Et Sidi ben Ali, qui fut seul à connaître leur secret, demanda à ce que leurs corps fussent ensevelis sous les figuiers qui les avaient vues si gaies lorsque l'amour chantait en leurs cœurs.

Des siècles ont passé; les arbres recouvrent de leurs branches torturées le marbre blanc qu'ils semblent vouloir protéger de leurs vieux bras enchevêtrés. Le soleil se joue, indifférent, au travers de la ramure.
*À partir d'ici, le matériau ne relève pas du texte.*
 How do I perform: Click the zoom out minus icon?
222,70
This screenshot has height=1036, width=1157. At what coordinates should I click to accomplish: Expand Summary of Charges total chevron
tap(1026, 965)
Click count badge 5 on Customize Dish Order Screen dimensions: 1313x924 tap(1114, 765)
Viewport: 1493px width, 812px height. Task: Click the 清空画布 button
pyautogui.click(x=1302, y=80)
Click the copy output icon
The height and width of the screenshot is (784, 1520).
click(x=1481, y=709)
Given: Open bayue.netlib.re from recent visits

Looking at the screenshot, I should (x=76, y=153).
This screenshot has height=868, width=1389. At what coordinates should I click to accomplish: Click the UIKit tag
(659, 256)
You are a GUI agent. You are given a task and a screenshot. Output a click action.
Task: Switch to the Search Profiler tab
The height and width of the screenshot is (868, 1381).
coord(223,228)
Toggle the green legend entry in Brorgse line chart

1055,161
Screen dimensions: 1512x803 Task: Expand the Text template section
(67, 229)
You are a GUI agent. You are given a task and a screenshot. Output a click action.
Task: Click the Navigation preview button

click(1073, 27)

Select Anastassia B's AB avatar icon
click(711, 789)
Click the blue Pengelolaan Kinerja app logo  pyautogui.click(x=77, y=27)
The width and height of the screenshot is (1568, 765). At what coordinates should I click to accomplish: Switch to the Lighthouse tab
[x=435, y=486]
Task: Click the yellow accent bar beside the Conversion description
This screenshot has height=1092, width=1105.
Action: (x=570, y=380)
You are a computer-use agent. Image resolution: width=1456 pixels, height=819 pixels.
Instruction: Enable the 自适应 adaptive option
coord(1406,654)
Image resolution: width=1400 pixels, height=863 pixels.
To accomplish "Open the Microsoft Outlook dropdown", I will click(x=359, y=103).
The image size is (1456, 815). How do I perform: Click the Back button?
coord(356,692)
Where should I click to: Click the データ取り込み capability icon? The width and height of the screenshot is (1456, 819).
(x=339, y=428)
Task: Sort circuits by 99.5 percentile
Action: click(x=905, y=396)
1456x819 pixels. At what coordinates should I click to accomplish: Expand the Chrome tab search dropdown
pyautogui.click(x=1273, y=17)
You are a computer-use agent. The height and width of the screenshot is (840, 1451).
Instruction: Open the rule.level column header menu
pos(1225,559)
Derrière la sépulture des petites princesses, dans un angle du cimetière, se trouve le tombeau de Sidi ben Ali. Ce marabout est encore aujourd'hui vénéré et nombreuses sont les femmes musulmanes qui viennent y faire de pieux pèlerinages. Lorsque nous entrons dans la crique enluminée, nous sommes frappés tout d'abord par la multitude de brins d'étoffe qui sont partout appendus aux murs et au cénotaphe. Ce sont là des ex-voto apportés par les croyantes qui viennent demander à la bonté infinie du saint homme de leur accorder la grâce d'être mère. Lorsqu'elles ont terminé leurs ferventes prières, les femmes ne manquent point de venir au pied du figuier marabout. Malgré son très grand âge, cet arbre magnifique est d'une vigueur exceptionnelle. Aussi de très nombreuses pousses, jeunes et vivaces, encerclent-elles son pied. Ce sont ces bourgeons qui, pieusement recueillis et emportés par les croyantes, leur apporteront, sans conteste, la joie et le bonheur de mettre au monde.

Ce n'est qu'à regret, que nous quittons ce lieu de repos éternel, gardant au fond du cœur la douce image des deux pauvres petites princesses mortes d'amour.